Apple, the alleged orchestrator of a price cartel on ebooks, has warned that losing the court case will have serious consequences for business competition and innovation.

As reported by Reuters, the tech giant said that an adverse ruling will have a "chilling effect" on businesses trying to crack open new markets, sending "shudders through the business community."

The company's lawyer, Orin Snyder, said on the last day of the trial that the "ordinary" negotiations firms undertake to enter new markets will become a thing of the past, and will set a "dangerous precedent" for the future.

The U.S. Justice Department accused the iPad and iPhone maker of working with five major international publishers to fix the prices of ebooks -- consequentially raising them for consumers and placing pressure on rival firms including Amazon over a year ago.

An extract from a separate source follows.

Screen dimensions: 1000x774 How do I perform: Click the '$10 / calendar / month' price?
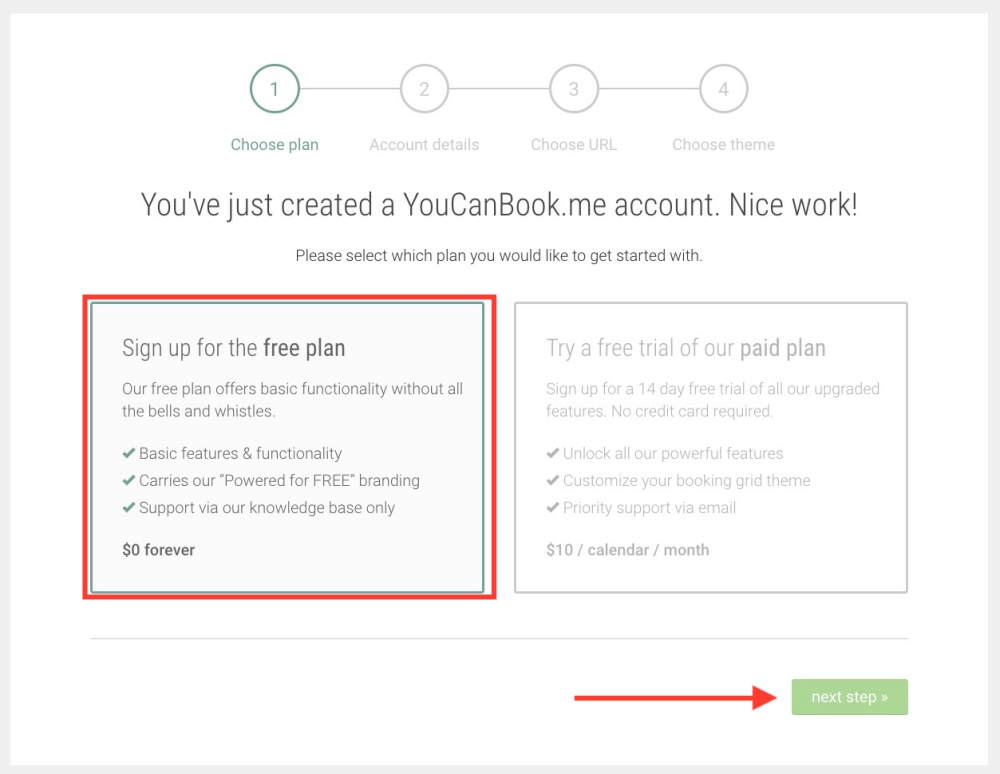[x=628, y=549]
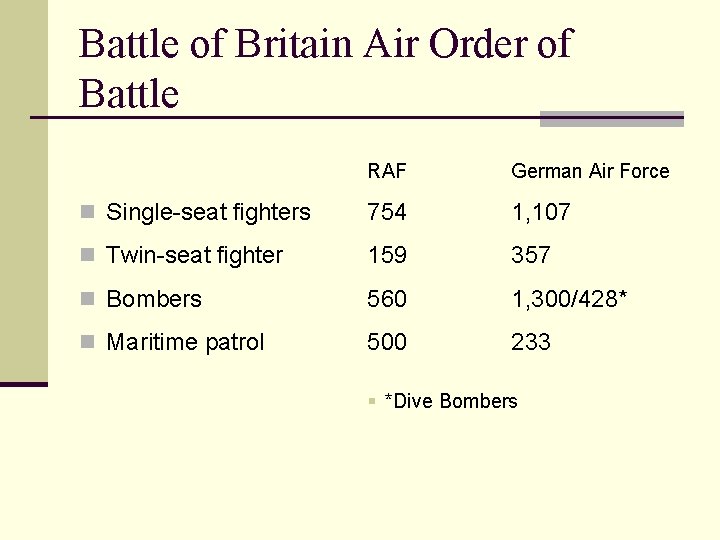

Macmillan, Penguin, Lagardere's Hachette Livre, News Corp.-owned HarperCollins, and CBS-owned Simon & Schuster (Note: ZDNet is also owned by CBS) are also being sued for their involvement with Apple’s claimed e-book cartel.

The department claims that Apple forced publishers to move to a model which not only harmed consumers, but demonstrates anti-competitive behavior on the tech giant's part. Known as an "agency" model, iBooks allows publishers to set the price for their work, whereas Amazon at the time set prices for ebook downloads at $9.99.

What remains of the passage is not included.